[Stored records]
· · · · · · ·

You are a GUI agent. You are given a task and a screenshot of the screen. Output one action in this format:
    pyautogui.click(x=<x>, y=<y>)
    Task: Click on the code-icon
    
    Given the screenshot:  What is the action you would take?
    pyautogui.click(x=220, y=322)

· · · · · · ·

### What needs to be done:
Write out every line of the entries above word for word.

### Completed task:
You are a GUI agent. You are given a task and a screenshot of the screen. Output one action in this format:
    pyautogui.click(x=<x>, y=<y>)
    Task: Click on the code-icon
    
    Given the screenshot:  What is the action you would take?
    pyautogui.click(x=220, y=322)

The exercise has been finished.